HealthDay News — Being in a managerial position at work may increase the odds for symptoms of depression among women, but not men, according to research published in the Journal of Health and Social Behavior.
To explore the effect of job authority on the change in depressive symptoms, the investigators followed middle-aged women (n=1,500) and middle-aged men (n=1,300) between 1993 and 2004.
“Women with job authority — the ability to hire, fire, and influence pay — have significantly more symptoms of depression than women without this power,” said Tetyana Pudrovska, PhD, of the University of Texas in Austin, and colleagues in a press release from the American Sociological Association.

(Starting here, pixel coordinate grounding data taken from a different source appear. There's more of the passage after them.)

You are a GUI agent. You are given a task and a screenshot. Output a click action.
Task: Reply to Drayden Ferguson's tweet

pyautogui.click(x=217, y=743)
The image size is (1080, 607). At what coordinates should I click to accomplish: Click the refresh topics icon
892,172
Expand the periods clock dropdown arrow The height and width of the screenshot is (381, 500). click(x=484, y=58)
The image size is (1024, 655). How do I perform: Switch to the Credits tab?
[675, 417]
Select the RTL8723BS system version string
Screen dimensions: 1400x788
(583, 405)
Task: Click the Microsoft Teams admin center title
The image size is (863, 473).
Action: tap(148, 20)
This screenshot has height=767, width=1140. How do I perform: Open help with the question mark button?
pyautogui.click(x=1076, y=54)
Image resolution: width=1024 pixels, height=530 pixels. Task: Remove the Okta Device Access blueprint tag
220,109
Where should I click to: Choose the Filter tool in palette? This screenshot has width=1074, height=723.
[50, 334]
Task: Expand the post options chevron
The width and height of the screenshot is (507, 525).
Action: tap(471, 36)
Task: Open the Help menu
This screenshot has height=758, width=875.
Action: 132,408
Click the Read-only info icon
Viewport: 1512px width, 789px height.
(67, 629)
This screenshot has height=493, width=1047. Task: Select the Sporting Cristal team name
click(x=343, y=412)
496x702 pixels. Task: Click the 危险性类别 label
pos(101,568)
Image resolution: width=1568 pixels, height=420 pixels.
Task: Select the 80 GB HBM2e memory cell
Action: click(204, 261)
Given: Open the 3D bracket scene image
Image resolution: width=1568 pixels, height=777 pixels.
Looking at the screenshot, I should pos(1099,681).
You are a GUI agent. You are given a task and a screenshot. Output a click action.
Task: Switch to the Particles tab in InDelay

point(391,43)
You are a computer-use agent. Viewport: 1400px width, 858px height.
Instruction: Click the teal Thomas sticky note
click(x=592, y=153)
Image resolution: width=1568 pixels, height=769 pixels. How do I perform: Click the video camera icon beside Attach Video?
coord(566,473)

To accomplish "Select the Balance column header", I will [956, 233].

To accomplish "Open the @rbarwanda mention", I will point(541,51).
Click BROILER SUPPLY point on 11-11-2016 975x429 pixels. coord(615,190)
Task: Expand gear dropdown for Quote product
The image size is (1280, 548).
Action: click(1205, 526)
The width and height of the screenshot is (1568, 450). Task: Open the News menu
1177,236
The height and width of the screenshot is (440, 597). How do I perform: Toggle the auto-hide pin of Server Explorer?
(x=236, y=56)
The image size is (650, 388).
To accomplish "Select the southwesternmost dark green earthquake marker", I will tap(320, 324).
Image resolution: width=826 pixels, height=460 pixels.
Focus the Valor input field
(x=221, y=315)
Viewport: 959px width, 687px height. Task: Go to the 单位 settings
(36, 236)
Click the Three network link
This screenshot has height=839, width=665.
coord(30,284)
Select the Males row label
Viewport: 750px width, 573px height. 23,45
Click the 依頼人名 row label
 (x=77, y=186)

Within-gender comparisons indicated that women with job authority reported more depressive symptoms compared with women without job authority, whereas men in authority positions are overall less depressed than men without job authority.
“These women have more education, higher incomes, more prestigious occupations, and higher levels of job satisfaction and autonomy than women without job authority. Yet, they have worse mental health than lower-status women,” said Pudrovska.
Pudrovska offered a possible explanation for the findings. “Years of social science research suggests that women in authority positions deal with interpersonal tension, negative social interactions, negative stereotypes, prejudice, social isolation, as well as resistance from subordinates, colleagues, and superiors,” she said.
“Women in authority positions are viewed as lacking the assertiveness and confidence of strong leaders. But when these women display such characteristics, they are judged negatively for being unfeminine. This contributes to chronic stress.”
On the other hand, male bosses generally have less stress because they don’t face the same resistance or negative stereotypes, she suggested.